Question

graph the function $f(x) = -\log_{5} x - 5$ on the axes below. you must plot the asymptote and any two points with integer coordinates.
asymptote:
vertical
horizontal

Explanation:

Step1: Analyze the logarithmic function

The general form of a logarithmic function is \( y = \log_b(x - h) + k \), where the vertical asymptote is \( x = h \). For the function \( f(x)=-\log_{5}x - 5 \), we can rewrite it as \( f(x)=-\log_{5}(x - 0)-5 \). So, comparing with the general form, \( h = 0 \).

Step2: Determine the type of asymptote

For logarithmic functions of the form \( y=\log_b(x - h)+k \), the vertical asymptote is at \( x = h \) because the logarithm is only defined for \( x - h>0 \). As \( x \) approaches \( h \) from the right, the function values tend to \( \pm\infty \). In our function, \( h = 0 \), so the vertical asymptote is \( x = 0 \) (the y - axis). Logarithmic functions do not have horizontal asymptotes in the traditional sense (they have vertical asymptotes), so the asymptote is vertical.

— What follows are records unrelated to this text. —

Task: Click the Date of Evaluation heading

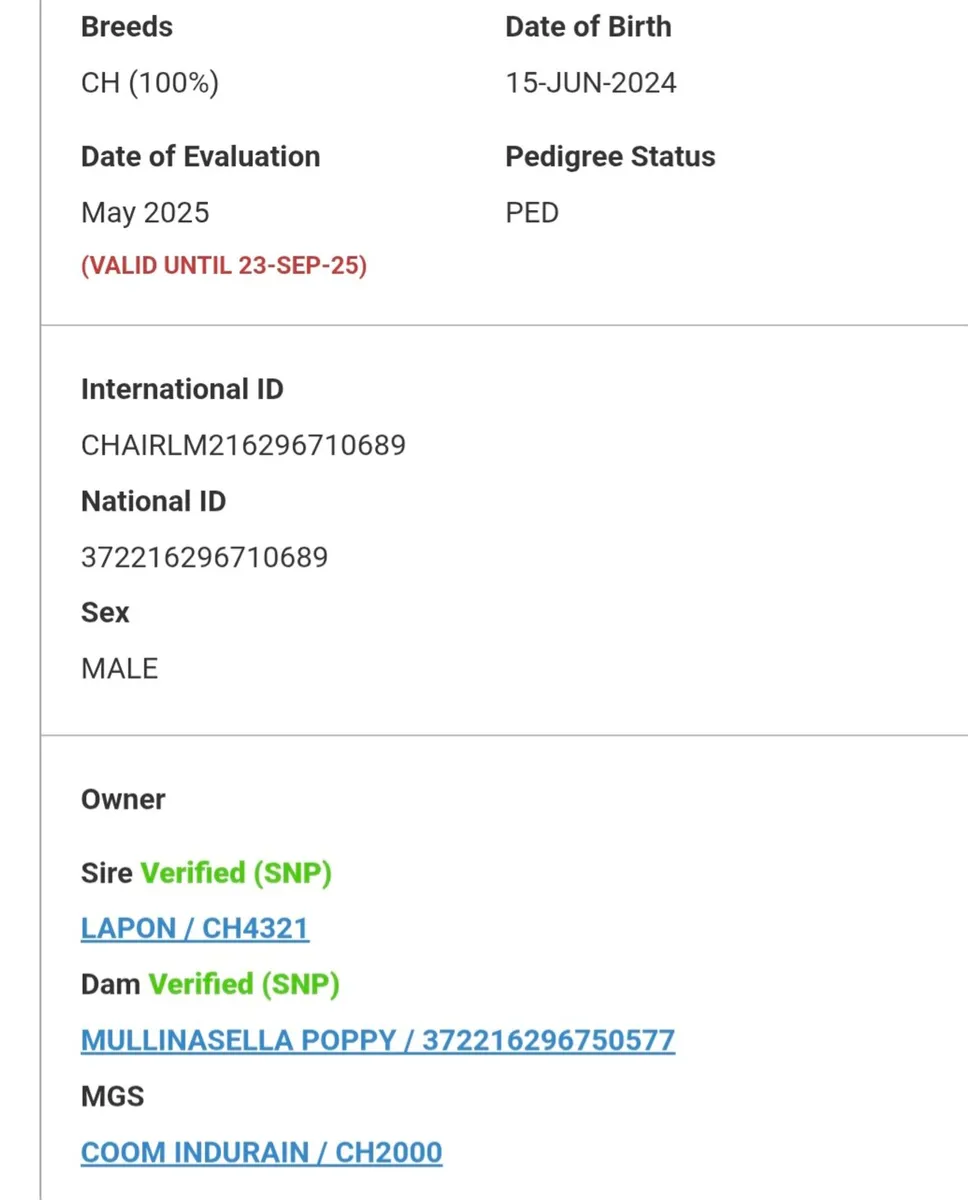Action: pyautogui.click(x=200, y=157)

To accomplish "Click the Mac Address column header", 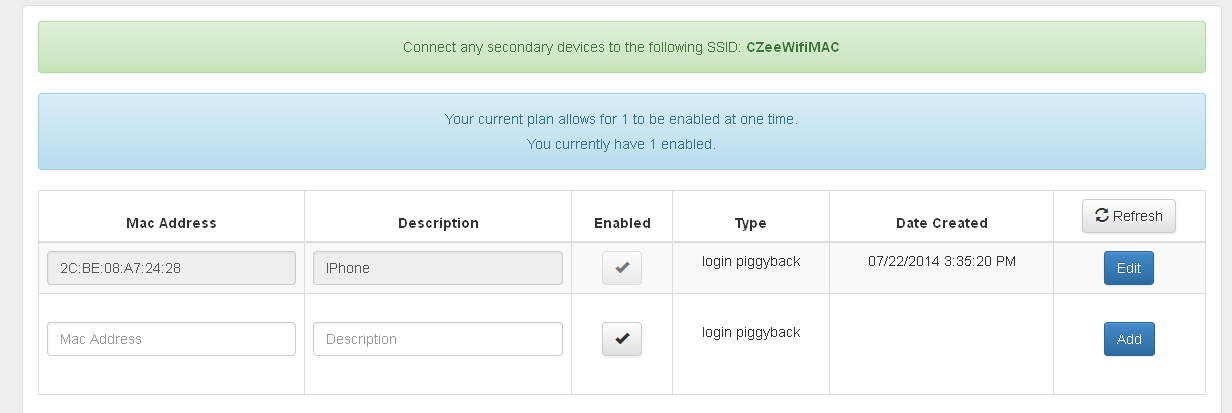I will 171,223.
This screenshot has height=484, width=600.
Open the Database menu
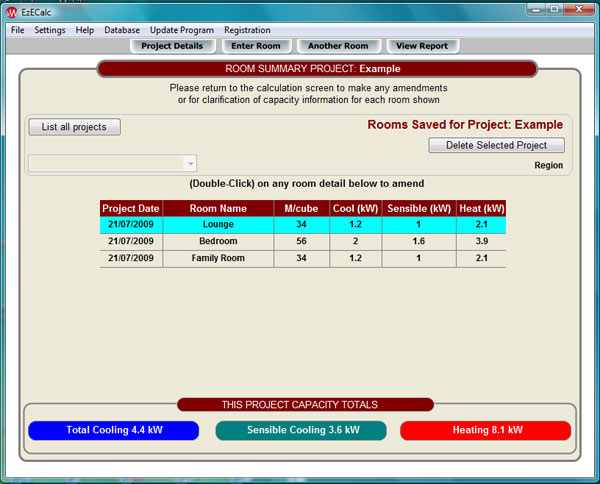(122, 30)
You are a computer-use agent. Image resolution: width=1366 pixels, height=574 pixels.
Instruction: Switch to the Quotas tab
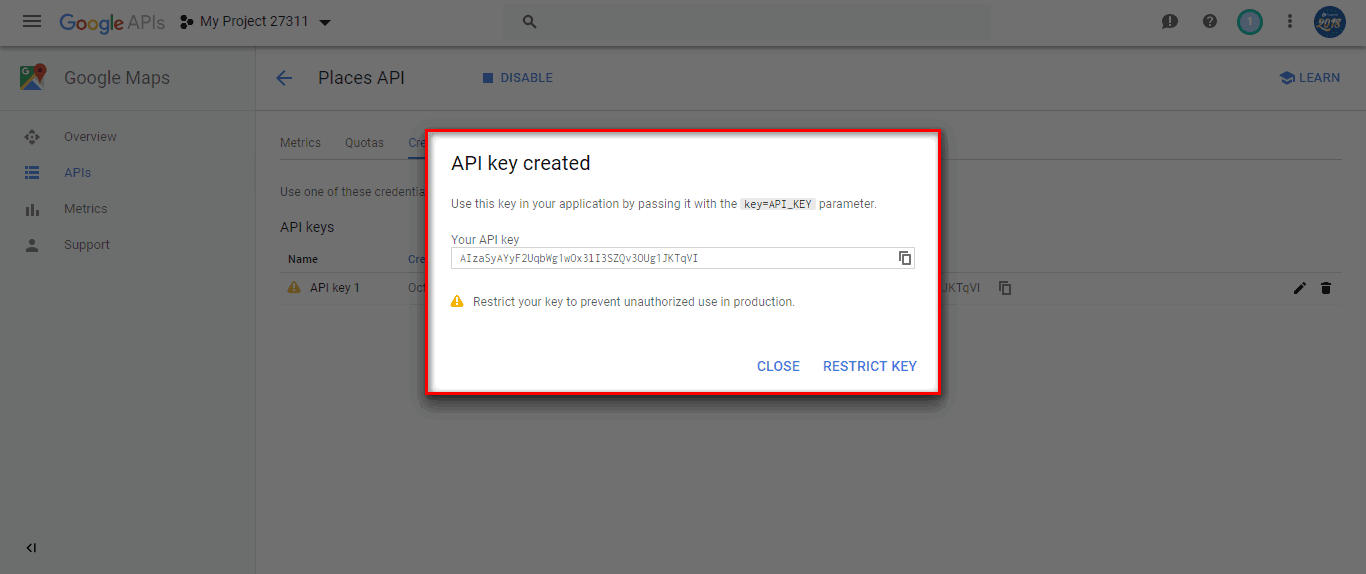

Step3: Find two points with integer coordinates

• When \( x = 1 \):

Substitute \( x = 1 \) into the function \( f(x)=-\log_{5}(1)-5 \). Since \( \log_{5}(1) = 0 \) (because \( 5^0=1 \)), then \( f(1)=- 0-5=-5 \). So the point is \( (1,-5) \).

• When \( x = 5 \):

Substitute \( x = 5 \) into the function \( f(x)=-\log_{5}(5)-5 \). Since \( \log_{5}(5) = 1 \) (because \( 5^1 = 5 \)), then \( f(5)=-1 - 5=-6 \). So the point is \( (5,-6) \). We could also use \( x=\frac{1}{5} \), but \( x = 1 \) and \( x = 5 \) are simpler with integer \( x \)-values.

Answer:

The asymptote is vertical (the equation of the vertical asymptote is \( x = 0 \)). Two points with integer coordinates are \( (1,-5) \) and \( (5,-6) \) (or other valid integer - coordinate points like \( ( \frac{1}{5},-4) \) etc., but \( (1,-5) \) and \( (5,-6) \) are straightforward). The type of asymptote (from the dropdown) should be selected as "Vertical".